### DATASET RECORDS
= = =

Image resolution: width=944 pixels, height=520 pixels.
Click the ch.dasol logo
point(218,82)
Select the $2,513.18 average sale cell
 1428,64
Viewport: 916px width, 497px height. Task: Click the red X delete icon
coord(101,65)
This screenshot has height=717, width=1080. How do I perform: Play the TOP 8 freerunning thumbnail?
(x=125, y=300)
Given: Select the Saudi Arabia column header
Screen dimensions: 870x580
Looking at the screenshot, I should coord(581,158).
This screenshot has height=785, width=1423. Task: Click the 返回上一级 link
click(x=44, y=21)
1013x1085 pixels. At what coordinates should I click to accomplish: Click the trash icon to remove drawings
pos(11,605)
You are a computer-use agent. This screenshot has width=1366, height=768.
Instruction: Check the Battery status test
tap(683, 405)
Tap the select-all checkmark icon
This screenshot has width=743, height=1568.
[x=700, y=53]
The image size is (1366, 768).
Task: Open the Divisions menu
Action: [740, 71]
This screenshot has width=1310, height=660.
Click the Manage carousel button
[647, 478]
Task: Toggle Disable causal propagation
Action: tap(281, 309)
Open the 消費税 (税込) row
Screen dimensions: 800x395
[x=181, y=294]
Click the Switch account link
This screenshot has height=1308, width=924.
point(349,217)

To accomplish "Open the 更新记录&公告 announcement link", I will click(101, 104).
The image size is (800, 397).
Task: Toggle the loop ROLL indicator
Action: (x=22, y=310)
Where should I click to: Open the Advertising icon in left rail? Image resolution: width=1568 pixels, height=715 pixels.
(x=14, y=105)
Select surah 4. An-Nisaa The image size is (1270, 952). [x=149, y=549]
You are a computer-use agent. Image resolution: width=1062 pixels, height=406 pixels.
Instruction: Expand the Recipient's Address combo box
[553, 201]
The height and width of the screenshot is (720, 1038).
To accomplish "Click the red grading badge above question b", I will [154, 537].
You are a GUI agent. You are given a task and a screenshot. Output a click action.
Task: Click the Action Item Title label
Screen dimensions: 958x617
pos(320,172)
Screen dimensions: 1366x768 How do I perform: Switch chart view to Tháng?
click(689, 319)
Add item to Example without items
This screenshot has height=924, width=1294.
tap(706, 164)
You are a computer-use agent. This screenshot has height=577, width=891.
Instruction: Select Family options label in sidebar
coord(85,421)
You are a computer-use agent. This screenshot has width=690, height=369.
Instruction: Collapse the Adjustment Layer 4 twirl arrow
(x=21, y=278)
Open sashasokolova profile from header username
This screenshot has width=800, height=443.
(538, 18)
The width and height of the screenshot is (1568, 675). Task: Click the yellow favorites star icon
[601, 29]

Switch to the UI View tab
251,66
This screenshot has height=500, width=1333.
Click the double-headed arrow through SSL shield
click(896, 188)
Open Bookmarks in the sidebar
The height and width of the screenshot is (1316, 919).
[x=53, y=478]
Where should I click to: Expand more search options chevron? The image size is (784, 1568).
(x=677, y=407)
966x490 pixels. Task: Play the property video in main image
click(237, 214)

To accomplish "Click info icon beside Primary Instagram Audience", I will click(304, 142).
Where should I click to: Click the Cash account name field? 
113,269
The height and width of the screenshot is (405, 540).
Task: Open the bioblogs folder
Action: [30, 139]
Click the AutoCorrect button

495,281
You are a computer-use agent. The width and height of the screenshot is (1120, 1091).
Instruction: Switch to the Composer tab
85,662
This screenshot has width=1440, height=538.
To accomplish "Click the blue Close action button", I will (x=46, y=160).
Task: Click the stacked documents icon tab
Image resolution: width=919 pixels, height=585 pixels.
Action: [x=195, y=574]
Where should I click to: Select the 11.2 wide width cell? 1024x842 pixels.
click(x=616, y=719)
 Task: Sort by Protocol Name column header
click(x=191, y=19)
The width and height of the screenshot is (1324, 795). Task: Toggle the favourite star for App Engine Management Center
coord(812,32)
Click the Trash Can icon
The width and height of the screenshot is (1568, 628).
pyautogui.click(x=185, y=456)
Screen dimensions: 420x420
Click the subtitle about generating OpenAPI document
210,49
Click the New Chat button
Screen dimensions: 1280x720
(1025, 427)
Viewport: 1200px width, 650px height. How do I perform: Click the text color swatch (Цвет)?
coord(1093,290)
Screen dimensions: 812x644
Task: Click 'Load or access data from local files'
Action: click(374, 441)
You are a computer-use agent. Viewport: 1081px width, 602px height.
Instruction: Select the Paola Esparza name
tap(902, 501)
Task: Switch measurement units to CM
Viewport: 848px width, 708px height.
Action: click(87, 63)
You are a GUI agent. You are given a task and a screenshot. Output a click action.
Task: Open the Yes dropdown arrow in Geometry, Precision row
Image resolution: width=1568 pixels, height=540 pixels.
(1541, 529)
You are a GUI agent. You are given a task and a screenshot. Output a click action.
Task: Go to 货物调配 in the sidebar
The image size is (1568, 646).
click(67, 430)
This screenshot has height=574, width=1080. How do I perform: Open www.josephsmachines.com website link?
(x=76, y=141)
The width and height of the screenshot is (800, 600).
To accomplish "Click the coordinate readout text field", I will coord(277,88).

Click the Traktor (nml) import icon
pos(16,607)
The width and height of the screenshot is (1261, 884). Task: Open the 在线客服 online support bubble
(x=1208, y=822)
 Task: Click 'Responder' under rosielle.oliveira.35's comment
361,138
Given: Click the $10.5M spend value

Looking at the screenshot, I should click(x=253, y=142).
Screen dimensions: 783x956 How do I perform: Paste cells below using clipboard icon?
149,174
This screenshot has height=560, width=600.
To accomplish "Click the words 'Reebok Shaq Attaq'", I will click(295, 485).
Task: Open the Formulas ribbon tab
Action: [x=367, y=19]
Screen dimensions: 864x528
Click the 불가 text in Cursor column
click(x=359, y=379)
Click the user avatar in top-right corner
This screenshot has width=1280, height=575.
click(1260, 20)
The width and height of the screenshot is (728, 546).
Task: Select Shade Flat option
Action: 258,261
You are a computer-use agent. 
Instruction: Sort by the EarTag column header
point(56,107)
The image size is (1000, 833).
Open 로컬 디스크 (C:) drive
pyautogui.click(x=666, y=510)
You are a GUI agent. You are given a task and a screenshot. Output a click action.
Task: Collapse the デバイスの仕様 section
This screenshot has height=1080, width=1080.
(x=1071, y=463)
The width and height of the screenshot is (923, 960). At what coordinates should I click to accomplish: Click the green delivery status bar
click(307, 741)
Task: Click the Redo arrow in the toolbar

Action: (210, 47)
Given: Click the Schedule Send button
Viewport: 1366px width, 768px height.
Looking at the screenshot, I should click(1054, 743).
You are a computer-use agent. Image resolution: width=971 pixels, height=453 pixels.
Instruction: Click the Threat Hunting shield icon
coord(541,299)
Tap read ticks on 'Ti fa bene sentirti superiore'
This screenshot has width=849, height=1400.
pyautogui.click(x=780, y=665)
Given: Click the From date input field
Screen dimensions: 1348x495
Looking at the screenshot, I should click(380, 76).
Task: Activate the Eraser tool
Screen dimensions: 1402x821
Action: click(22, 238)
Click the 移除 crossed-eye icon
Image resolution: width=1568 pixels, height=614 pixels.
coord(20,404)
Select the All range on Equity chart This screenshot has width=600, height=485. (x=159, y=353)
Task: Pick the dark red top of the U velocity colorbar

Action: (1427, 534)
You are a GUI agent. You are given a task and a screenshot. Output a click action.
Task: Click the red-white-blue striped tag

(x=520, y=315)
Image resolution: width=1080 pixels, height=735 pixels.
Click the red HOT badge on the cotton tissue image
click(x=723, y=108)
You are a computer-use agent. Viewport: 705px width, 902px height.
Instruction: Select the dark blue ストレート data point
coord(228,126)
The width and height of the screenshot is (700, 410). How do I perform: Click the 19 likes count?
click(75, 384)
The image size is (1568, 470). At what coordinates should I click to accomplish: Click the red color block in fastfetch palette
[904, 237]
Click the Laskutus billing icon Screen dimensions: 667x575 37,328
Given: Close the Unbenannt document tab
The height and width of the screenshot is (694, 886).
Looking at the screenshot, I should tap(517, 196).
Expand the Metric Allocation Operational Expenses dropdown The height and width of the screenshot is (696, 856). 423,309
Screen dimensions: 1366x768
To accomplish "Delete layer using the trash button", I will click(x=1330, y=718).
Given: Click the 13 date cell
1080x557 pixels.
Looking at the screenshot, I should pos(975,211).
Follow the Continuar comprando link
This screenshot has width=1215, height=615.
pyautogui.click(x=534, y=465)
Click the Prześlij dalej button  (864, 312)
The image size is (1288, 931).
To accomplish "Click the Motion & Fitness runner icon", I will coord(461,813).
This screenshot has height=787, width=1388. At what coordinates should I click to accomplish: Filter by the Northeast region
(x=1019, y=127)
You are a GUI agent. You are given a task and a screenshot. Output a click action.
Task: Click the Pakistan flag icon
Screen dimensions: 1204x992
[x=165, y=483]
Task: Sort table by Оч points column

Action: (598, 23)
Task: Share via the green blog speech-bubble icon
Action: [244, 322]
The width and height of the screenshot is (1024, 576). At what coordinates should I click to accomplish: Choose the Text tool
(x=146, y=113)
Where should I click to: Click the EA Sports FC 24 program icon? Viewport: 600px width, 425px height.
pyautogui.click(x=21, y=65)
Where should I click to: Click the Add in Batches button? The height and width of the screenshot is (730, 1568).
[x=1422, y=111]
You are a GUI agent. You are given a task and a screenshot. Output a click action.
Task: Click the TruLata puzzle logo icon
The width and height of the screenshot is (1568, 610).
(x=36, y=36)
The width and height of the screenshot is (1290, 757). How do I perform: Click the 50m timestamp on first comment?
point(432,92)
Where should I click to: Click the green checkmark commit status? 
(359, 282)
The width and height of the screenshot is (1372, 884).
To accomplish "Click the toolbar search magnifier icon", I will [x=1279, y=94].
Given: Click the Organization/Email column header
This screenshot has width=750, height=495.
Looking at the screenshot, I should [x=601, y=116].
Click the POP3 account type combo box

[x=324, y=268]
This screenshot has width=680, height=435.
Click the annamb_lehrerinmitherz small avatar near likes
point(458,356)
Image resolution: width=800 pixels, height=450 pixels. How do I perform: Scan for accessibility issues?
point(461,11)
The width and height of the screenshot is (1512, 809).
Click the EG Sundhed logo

= = =

### EXERCISE DESCRIPTION
Copy all lines of the preceding data that hold the word "date".

### OUTPUT BELOW
Given: Click the From date input field
Given: Click the 13 date cell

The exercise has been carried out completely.